*What the task asks*
Take the records below from their first line to the line with "Los más caros (51, 2080)", and restate those lines word for word.

Data records Block Start

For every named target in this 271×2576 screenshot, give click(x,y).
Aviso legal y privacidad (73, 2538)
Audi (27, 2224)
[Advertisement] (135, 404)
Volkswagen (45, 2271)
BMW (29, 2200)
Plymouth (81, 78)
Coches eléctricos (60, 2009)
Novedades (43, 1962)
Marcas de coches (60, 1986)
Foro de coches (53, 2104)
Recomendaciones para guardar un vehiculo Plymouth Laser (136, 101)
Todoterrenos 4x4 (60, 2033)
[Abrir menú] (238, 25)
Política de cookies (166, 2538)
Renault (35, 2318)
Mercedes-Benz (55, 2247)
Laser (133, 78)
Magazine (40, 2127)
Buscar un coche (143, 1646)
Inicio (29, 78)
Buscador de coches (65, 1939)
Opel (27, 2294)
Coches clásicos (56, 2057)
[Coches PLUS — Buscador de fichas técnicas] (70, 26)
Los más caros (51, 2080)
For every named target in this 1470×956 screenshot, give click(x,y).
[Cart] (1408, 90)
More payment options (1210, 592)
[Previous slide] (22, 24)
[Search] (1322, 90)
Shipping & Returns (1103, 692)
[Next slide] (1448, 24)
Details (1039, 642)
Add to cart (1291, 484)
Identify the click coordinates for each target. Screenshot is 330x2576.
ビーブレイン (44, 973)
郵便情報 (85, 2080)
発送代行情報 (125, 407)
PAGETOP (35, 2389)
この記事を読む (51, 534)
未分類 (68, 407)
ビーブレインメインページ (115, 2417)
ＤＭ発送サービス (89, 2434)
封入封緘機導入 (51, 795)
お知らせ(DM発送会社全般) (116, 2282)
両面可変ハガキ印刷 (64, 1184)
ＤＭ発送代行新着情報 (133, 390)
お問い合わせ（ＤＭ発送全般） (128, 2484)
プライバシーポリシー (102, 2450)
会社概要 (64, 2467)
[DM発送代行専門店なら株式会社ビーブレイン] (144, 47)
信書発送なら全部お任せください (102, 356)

Data records Block End

*Exercise output*
For every named target in this 271×2576 screenshot, give click(x,y).
Aviso legal y privacidad (73, 2538)
Audi (27, 2224)
[Advertisement] (135, 404)
Volkswagen (45, 2271)
BMW (29, 2200)
Plymouth (81, 78)
Coches eléctricos (60, 2009)
Novedades (43, 1962)
Marcas de coches (60, 1986)
Foro de coches (53, 2104)
Recomendaciones para guardar un vehiculo Plymouth Laser (136, 101)
Todoterrenos 4x4 (60, 2033)
[Abrir menú] (238, 25)
Política de cookies (166, 2538)
Renault (35, 2318)
Mercedes-Benz (55, 2247)
Laser (133, 78)
Magazine (40, 2127)
Buscar un coche (143, 1646)
Inicio (29, 78)
Buscador de coches (65, 1939)
Opel (27, 2294)
Coches clásicos (56, 2057)
[Coches PLUS — Buscador de fichas técnicas] (70, 26)
Los más caros (51, 2080)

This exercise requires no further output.